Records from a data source
★ ★ ★ ★ ★
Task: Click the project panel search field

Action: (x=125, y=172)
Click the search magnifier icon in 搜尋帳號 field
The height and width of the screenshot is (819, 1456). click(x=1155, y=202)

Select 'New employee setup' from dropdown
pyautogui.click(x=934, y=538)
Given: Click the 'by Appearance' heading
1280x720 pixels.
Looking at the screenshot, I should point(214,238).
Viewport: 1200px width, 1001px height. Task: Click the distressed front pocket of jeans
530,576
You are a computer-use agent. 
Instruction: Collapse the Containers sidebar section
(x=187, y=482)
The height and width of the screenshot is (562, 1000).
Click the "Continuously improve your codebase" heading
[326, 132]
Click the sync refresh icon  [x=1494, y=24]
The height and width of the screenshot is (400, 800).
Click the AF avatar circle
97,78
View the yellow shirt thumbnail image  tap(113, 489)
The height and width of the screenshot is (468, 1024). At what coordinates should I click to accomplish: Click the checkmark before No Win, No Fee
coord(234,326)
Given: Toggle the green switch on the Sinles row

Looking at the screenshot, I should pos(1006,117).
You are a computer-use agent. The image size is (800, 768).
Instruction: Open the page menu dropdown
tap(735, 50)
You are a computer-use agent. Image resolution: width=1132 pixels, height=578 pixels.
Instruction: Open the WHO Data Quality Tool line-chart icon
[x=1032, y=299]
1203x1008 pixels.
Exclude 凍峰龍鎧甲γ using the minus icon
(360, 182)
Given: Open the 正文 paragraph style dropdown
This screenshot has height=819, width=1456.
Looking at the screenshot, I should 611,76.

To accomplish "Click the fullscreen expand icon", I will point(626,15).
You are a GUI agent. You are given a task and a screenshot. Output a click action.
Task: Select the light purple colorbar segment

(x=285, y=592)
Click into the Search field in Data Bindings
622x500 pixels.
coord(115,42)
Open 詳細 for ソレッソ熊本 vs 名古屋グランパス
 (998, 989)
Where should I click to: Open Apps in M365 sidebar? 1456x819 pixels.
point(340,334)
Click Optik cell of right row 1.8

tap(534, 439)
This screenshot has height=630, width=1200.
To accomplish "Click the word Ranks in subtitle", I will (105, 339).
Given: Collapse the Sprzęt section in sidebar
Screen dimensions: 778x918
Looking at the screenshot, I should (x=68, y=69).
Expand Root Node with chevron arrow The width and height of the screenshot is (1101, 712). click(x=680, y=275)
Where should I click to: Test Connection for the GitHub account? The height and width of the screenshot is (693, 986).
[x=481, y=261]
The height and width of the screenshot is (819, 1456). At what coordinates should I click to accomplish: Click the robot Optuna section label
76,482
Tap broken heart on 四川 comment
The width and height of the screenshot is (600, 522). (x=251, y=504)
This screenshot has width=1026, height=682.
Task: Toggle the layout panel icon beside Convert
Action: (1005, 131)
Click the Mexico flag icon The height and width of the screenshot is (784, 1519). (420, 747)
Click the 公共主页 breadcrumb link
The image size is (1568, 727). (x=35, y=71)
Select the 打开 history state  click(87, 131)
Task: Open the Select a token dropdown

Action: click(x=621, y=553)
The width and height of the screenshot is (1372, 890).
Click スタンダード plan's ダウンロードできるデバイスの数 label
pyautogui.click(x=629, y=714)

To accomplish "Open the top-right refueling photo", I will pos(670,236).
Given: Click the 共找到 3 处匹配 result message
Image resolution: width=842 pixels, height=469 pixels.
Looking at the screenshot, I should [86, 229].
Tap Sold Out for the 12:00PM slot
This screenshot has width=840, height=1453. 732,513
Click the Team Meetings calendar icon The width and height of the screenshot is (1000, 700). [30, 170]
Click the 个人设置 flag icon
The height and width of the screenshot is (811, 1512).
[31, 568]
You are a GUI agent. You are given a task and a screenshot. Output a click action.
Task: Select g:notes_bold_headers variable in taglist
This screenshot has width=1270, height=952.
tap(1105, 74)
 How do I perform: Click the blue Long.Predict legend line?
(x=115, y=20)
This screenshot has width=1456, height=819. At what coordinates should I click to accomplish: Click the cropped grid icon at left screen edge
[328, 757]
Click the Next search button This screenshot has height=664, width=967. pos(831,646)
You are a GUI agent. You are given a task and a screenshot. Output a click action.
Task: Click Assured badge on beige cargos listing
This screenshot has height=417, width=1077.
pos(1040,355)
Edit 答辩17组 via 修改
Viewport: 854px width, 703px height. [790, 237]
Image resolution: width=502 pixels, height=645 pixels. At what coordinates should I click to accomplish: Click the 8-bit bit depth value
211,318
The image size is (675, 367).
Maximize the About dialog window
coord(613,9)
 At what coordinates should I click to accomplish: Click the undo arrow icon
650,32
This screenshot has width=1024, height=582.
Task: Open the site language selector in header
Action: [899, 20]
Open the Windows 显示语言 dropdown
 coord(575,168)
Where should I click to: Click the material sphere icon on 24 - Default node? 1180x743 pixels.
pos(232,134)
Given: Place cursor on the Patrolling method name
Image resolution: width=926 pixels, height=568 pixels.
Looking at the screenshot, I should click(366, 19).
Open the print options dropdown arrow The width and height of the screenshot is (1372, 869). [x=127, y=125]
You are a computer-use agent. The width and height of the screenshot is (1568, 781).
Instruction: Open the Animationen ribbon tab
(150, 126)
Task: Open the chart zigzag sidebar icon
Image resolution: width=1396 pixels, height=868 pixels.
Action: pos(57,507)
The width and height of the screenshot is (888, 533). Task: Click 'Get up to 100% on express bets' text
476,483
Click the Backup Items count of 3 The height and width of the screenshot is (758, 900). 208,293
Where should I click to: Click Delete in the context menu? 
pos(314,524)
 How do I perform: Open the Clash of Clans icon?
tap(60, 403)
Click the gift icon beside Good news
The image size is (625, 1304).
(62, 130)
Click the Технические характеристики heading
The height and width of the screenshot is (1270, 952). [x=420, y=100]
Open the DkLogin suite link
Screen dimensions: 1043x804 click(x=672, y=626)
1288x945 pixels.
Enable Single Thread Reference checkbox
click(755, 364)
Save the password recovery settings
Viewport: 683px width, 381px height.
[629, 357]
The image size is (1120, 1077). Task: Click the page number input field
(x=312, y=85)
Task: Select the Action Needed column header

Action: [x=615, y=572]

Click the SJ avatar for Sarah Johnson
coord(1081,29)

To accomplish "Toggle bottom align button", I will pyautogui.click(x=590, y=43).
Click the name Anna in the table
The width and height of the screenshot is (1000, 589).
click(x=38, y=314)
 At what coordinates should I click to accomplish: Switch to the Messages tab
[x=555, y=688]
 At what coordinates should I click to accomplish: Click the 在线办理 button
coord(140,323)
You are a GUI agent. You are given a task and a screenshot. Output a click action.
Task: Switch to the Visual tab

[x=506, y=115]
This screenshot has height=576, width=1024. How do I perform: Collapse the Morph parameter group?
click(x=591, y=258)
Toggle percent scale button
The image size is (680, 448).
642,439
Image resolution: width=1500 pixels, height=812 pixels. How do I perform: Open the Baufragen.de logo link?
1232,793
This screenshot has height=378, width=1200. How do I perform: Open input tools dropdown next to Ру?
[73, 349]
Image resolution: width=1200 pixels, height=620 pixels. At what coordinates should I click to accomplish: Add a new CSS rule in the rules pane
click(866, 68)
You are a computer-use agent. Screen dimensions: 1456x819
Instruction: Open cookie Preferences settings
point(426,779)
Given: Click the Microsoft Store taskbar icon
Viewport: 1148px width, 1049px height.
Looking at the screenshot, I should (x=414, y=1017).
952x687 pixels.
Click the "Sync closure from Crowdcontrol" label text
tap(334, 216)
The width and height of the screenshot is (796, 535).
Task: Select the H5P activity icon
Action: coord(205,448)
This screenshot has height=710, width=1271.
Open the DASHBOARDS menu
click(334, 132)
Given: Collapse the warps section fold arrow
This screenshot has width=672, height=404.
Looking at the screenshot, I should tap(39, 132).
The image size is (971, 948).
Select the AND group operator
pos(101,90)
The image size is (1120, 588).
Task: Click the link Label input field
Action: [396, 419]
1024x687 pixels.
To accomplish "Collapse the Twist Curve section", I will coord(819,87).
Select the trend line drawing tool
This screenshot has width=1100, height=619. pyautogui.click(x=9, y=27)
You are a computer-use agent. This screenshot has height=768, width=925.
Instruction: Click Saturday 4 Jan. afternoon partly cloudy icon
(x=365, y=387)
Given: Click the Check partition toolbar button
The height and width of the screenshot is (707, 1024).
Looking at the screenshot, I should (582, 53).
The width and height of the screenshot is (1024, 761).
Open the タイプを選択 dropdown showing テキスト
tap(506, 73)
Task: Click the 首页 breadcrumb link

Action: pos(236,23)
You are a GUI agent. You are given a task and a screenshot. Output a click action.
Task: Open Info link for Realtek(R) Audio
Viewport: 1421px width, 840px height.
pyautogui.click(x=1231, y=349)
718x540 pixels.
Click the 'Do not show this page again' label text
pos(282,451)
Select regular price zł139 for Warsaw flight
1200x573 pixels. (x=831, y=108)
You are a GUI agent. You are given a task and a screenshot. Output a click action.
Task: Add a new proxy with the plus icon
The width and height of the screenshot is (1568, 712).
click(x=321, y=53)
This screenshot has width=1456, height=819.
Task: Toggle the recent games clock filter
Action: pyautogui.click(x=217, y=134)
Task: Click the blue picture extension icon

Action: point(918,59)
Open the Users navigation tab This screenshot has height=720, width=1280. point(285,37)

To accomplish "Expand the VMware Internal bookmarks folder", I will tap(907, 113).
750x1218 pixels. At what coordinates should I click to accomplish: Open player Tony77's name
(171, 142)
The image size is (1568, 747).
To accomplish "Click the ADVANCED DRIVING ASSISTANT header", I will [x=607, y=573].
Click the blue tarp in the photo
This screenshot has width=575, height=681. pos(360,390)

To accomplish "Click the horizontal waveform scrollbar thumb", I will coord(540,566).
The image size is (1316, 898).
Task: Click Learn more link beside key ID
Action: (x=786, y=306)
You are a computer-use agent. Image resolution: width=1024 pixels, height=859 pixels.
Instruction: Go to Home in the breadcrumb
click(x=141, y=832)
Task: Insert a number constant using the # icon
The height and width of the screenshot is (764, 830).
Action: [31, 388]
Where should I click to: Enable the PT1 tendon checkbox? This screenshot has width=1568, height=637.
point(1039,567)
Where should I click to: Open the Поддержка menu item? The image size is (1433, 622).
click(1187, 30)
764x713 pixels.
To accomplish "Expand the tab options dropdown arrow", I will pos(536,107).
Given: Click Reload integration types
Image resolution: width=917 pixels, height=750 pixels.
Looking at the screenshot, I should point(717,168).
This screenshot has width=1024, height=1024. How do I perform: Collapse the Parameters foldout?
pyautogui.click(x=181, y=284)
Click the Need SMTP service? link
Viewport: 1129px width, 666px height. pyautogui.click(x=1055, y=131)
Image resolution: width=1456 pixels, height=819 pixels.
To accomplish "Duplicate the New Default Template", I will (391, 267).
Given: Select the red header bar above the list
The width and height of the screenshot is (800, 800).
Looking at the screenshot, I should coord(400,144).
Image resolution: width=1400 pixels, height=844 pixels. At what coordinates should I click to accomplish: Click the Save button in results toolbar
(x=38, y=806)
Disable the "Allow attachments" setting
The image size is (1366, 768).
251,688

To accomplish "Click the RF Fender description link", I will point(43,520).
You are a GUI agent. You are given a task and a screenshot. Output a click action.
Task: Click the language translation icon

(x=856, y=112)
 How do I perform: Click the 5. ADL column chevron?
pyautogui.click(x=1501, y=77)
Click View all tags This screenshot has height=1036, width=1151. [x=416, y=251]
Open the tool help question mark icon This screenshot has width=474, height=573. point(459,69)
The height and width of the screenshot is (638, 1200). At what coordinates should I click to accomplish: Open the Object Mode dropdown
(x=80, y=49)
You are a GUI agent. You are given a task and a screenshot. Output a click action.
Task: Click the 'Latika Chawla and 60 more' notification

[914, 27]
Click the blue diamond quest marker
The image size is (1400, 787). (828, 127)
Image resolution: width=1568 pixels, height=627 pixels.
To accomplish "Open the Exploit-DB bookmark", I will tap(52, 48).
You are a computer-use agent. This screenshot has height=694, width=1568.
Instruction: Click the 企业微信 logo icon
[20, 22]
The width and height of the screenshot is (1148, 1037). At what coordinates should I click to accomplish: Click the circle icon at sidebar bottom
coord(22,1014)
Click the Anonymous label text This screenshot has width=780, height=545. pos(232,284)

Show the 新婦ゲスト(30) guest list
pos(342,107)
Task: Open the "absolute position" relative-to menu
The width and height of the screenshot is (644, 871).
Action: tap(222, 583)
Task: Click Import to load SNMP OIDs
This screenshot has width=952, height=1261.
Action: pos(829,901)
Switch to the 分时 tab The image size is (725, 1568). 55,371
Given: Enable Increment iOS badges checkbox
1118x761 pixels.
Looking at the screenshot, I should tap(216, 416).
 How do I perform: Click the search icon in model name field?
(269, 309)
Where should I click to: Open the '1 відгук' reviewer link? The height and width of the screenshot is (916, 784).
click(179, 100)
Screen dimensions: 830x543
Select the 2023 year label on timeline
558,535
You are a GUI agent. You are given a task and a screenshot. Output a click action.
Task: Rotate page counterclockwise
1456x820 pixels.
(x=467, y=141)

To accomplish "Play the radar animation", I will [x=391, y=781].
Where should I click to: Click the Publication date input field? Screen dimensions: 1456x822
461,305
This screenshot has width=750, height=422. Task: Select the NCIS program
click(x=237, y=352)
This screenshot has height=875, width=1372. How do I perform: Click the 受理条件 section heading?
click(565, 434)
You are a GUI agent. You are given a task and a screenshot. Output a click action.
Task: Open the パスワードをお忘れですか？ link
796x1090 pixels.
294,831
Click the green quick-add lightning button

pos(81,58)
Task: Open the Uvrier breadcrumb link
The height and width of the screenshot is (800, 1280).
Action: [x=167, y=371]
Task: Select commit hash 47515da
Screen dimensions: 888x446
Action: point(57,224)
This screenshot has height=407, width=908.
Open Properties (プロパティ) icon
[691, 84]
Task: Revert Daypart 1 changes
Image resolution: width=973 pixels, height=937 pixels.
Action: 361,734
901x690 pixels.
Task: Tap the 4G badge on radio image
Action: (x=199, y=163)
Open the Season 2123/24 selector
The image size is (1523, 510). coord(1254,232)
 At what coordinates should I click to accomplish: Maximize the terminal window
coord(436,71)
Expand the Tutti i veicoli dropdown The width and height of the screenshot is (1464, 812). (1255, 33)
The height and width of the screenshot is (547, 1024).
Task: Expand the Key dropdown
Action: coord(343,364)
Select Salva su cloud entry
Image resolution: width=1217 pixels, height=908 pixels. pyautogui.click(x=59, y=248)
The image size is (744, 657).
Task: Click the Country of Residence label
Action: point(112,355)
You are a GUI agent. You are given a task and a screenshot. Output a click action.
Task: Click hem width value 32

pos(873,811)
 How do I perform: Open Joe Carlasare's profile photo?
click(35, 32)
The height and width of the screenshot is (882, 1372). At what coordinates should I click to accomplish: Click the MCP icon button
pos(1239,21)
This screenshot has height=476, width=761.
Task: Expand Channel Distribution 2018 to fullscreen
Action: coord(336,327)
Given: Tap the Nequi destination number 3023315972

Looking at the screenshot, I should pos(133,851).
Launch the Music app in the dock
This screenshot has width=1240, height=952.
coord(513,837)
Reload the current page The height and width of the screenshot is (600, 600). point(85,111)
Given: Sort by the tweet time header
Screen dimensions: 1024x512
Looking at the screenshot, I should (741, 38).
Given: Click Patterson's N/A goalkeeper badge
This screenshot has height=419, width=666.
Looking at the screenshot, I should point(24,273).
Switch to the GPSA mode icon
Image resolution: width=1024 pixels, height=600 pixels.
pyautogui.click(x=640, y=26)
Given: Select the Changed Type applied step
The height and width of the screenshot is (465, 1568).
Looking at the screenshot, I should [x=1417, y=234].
★ ★ ★ ★ ★
Transcribe the lines above, starting with the first one and ending with the line that contains "(x=187, y=482)", including that line.

Task: Click the project panel search field

Action: (x=125, y=172)
Click the search magnifier icon in 搜尋帳號 field
The height and width of the screenshot is (819, 1456). click(x=1155, y=202)

Select 'New employee setup' from dropdown
pyautogui.click(x=934, y=538)
Given: Click the 'by Appearance' heading
1280x720 pixels.
Looking at the screenshot, I should point(214,238).
Viewport: 1200px width, 1001px height. Task: Click the distressed front pocket of jeans
530,576
You are a computer-use agent. 
Instruction: Collapse the Containers sidebar section
(x=187, y=482)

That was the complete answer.